’Türklüğünüzü kanıtlayın!’

YAZIMA başlık yaptığım sözleri bir komutan bir başbakana söylüyor!

Gazetelere göre:

"KKTC'de hükümetin büyük ortağı Cumhuriyetçi Türk Partisi (CTP) 21. Olağan Kongresi'nde, ’İstiklal Marşı'nın okunmaması ve şehitler için saygı duruşunda bulunulmaması' yüzünden Kıbrıs Türk Barış Kuvvetleri Komutanı (KTBKK) Korgeneral Hayri Kıvrıkoğlu ile KKTC Başbakanı Ferdi Sabit Soyer arasında ’soğuk rüzgárlar' esti...
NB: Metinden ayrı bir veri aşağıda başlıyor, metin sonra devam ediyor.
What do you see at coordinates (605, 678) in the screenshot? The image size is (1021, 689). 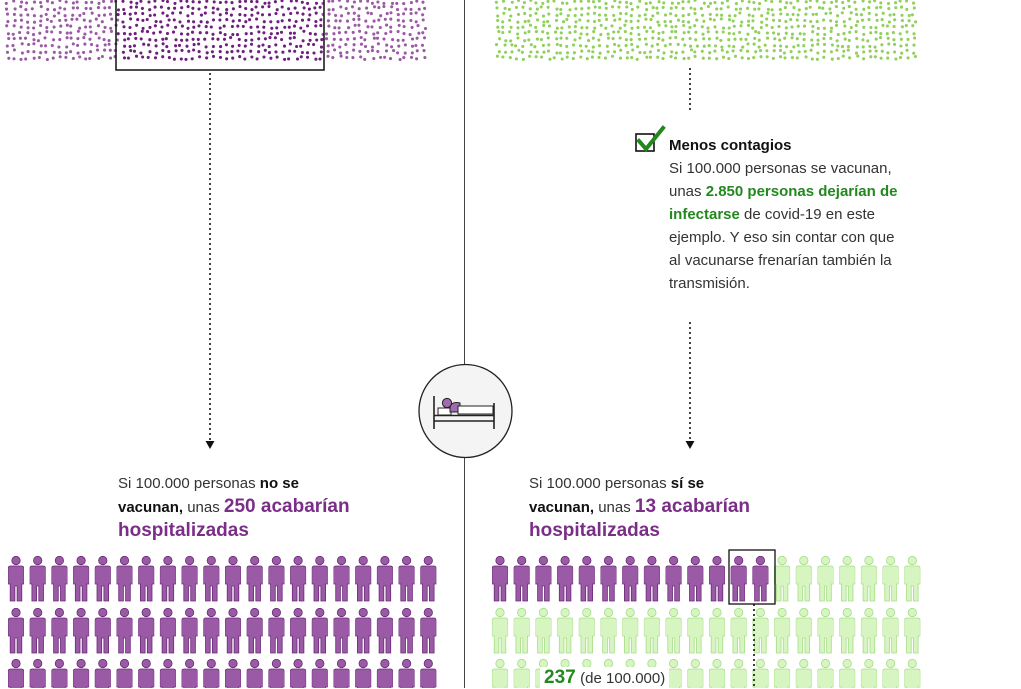 I see `avoided-hospitalizations-count: 237 (de 100.000)` at bounding box center [605, 678].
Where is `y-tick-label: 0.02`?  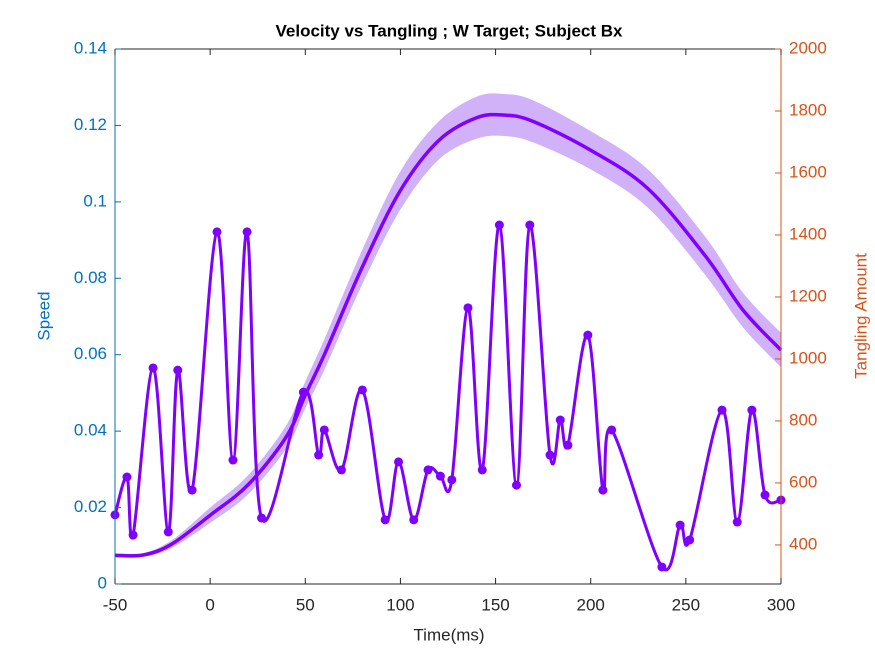 y-tick-label: 0.02 is located at coordinates (90, 506).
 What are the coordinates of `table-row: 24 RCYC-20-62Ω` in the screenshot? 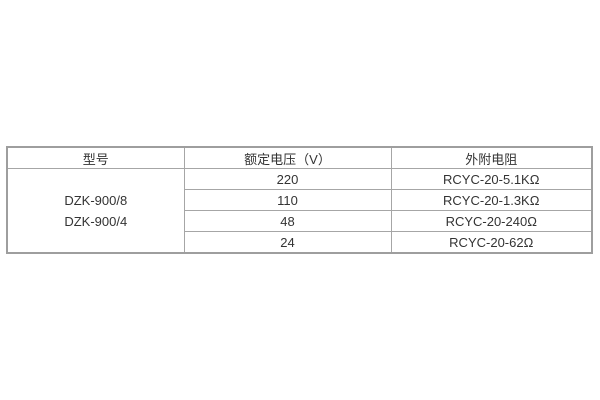 It's located at (300, 242).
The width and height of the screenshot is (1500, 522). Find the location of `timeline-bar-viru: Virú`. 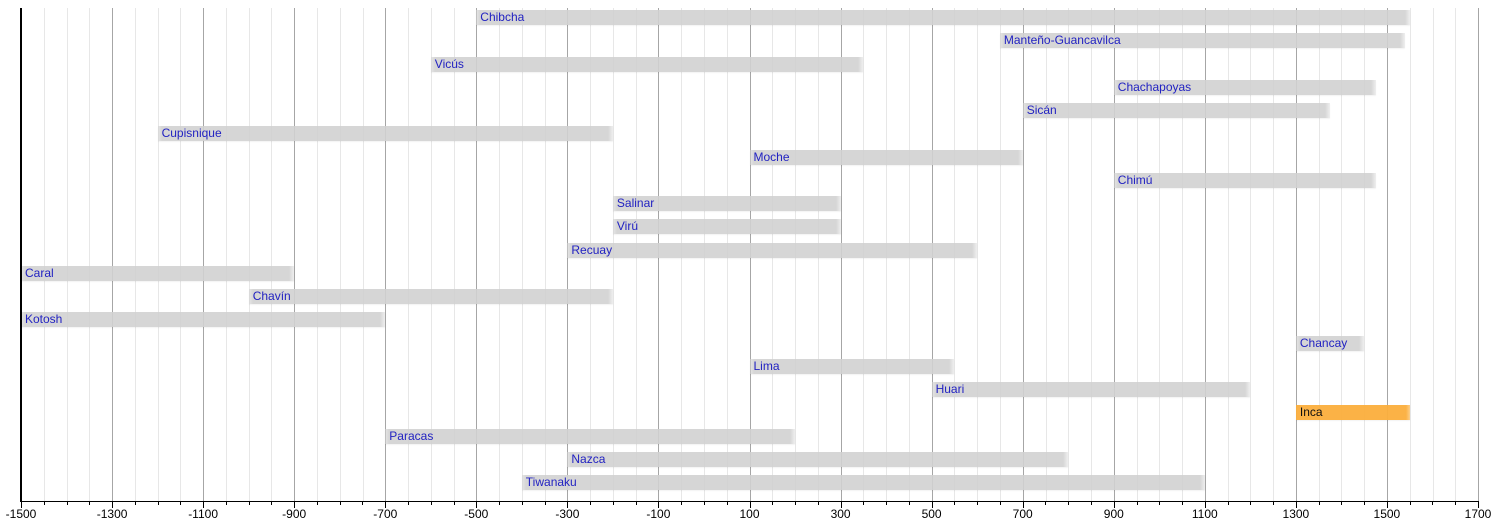

timeline-bar-viru: Virú is located at coordinates (726, 227).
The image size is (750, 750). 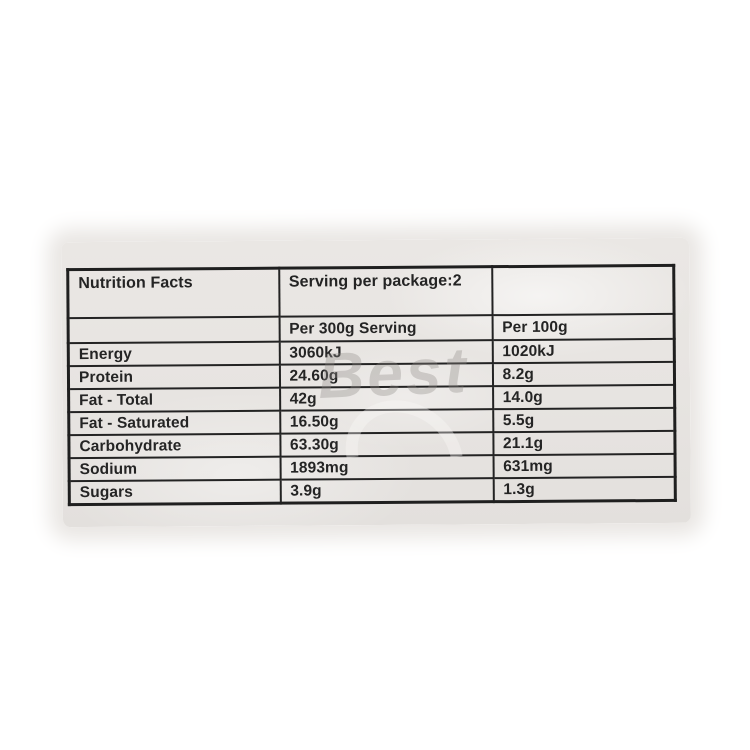 What do you see at coordinates (174, 354) in the screenshot?
I see `nutrient-label: Energy` at bounding box center [174, 354].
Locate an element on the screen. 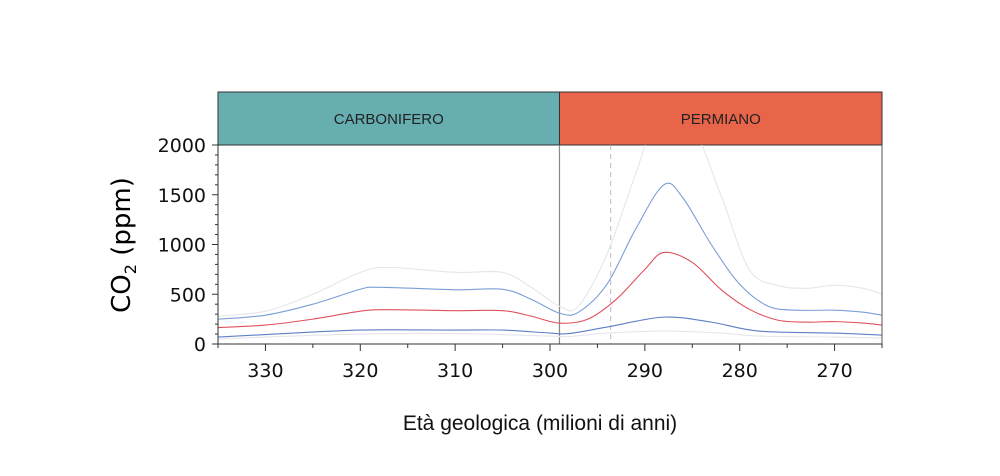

...Soyer, Kıvrıkoğlu’na elini uzatarak ’Merhaba' demek istedi ama Kıvrıkoğlu'ndan hiç beklemediği bir tepkiyle karşılaştı. Kıvrıkoğlu, Soyer'in elini havada bırakarak tokalaşmayı reddetti...

...Komutanın sert tepkisi karşısında şaşkına dönen Soyer, ’Türklük kalbimizde yatıyor, Türklüğümüzden kuşkunuz mu var?' deyince gerilimin dozu daha da arttı. Korgeneral Kıvrıkoğlu Soyer'e, ’Madem öyle, kanıtlayın o zaman' karşılığını verdi. Komutanla Başbakan arasındaki yüksek gerilim, salonda şok etkisi yarattı..."

***

Komutan hangi ülkenin komutanı?

KKTC'yi bağımsız bir devlet olarak dünyaya kabul ettirmek için mücadele veren Türkiye Cumhuriyeti'nin komutanı!

Bir yönde milli marş okunmadığı, bayrak asılmadığı için başka bir ülkenin başbakanını azarlayan, elini sıkmayan, Türklüğünü sorgulamak hakkını kendinde gören bir komutanla temsil edilen ülke, diğer yönde aynı ülkenin bağımsız bir devlet olarak kabul edilmesini isterse; yabancı ülkeler o ülkeye "Sen önce kendin KKTC'nin bağımsız bir devlet olduğunu hazmet, sonra bizden talep et" demezler mi?

***

Üstüne üstlük; Başbakan komutana sıkmak üzere elini uzatıyor ve "sitem" el havada bırakılarak, Başbakan'ın elini sıkmak açıkça reddedilerek ifade ediliyor!

Bu da yetmiyor, komutan Başbakan'dan "Türklüğünü kanıtlamasını" istiyor.

Başbakan'ın Türklüğünü kanıtlama mecburiyeti, komutanın da kanıtı kabul edip-etmeme yetkisi var!

Ada'ya barış götürmeye giden komutan barışı başbakan azarlayarak temin etmeye çalışıyor!

***

Bu haber nedense bana Ömer Seyfettin'in "Diyet" adlı hikayesini hatırlattı.

Bir gün KKTC'den birileri çıkar, TC'de birilerine "Al diyetini geriye" derse, ona kızma hakkımız olmayacaktır.

***

Soydaşlarımızın canını, malını, haklarını savunarak tabii ki ulvi bir görev yaptık.

Tabii ki, onların Türk olduklarını unutmamalarını istemek hakkımız.

Ama, onların farklı bir halk, farklı bir devlet olduğunu bizzat biz inkár edersek; yedi düvele KKTC'ye saygı duymayı öğretemeyeceğimiz gibi, Türkiye Cumhuriyeti'ni de kendi tezlerini kendi çürüten basit bir ülke seviyesine indirgeriz.

Bence kimsenin ne KKTC'ye, ne de TC'ye bunu yapma hakkı yoktur!